*** Records shown Section Begins ***

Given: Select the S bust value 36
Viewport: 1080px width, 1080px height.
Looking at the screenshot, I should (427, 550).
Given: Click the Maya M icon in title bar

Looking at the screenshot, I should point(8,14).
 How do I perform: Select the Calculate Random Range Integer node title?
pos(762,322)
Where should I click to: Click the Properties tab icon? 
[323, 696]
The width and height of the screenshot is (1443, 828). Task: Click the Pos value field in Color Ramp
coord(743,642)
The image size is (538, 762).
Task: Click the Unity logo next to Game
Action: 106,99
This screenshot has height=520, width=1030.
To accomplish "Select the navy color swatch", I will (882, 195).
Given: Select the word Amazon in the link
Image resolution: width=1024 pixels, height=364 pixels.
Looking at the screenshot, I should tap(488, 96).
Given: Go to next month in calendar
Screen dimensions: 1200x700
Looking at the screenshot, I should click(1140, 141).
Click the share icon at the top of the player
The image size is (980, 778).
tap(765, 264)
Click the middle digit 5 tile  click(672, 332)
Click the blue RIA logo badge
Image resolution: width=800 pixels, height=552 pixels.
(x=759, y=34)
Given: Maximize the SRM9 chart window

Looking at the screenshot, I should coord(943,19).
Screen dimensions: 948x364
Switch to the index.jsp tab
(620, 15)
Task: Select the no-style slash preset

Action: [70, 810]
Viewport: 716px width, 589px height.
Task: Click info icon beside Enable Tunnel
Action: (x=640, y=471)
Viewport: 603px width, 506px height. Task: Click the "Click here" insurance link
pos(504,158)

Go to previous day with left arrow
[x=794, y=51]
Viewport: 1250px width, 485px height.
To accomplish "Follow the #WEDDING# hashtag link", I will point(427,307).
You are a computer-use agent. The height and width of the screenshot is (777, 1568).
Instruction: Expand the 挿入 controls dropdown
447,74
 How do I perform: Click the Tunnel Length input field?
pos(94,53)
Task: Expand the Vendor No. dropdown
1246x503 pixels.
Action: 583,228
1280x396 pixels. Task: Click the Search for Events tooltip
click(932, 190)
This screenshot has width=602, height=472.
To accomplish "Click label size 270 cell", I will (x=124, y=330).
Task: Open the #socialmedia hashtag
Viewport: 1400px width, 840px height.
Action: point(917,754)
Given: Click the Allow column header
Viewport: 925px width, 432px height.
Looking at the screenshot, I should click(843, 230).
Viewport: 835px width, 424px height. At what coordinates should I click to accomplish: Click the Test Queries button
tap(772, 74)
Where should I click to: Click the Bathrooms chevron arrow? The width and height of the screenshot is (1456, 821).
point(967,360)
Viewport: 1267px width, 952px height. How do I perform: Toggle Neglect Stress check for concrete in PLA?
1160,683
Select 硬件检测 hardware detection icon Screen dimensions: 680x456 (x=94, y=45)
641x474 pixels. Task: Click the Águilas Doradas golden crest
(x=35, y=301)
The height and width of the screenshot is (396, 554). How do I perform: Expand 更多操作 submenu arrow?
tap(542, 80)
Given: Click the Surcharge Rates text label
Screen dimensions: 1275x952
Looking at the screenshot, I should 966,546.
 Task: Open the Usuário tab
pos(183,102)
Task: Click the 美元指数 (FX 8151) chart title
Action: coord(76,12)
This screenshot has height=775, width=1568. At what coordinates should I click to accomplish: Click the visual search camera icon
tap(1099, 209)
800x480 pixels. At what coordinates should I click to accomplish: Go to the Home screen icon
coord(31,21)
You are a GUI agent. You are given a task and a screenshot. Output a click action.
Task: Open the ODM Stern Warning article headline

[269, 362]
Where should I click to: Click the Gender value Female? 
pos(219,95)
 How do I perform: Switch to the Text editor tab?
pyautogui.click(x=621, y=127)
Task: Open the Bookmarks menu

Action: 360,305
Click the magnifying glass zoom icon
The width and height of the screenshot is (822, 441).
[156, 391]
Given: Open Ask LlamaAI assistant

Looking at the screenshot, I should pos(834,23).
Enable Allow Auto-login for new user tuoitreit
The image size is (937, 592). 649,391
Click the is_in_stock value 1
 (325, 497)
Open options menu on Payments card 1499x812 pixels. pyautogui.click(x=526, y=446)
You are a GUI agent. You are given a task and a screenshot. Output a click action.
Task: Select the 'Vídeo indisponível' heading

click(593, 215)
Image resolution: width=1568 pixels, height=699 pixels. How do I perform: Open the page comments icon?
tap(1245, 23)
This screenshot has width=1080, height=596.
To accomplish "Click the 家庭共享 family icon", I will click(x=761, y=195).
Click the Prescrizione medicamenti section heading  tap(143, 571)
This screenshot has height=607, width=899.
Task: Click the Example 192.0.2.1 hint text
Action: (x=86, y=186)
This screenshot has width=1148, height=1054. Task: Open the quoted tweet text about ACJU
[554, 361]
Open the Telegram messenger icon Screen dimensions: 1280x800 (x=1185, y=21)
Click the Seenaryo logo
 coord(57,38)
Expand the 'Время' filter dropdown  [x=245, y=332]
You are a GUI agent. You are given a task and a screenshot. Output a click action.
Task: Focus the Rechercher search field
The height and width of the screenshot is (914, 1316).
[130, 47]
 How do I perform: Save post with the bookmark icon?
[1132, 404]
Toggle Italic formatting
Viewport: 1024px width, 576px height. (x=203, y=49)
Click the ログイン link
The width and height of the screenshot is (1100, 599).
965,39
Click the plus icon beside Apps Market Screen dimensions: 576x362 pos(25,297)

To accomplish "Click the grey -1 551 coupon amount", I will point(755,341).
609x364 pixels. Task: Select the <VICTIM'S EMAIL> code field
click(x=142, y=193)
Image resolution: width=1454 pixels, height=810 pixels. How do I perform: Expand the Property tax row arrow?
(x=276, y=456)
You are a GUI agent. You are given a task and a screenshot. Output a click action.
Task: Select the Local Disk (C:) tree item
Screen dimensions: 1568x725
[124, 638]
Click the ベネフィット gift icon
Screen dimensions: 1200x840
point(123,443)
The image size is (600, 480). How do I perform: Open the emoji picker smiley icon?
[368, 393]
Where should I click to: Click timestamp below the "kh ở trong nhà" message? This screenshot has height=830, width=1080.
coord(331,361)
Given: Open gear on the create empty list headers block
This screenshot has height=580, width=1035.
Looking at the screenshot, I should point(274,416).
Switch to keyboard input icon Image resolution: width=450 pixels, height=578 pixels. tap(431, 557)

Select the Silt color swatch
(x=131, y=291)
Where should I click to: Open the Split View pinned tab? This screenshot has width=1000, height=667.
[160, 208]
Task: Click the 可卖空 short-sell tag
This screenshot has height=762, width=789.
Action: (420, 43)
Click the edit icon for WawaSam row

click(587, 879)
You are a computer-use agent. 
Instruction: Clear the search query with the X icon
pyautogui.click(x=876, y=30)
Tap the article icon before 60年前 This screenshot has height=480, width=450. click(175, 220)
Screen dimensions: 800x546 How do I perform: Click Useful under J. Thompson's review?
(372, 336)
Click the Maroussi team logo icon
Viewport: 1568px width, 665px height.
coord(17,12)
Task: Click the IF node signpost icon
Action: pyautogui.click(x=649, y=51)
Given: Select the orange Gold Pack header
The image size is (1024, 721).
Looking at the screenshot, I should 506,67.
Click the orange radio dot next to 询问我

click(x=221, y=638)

*** Records shown Section Ends ***

Work item >> Take every line above where "hashtag" appears and copy it.

Solution for this exercise >>
To accomplish "Follow the #WEDDING# hashtag link", I will point(427,307).
Task: Open the #socialmedia hashtag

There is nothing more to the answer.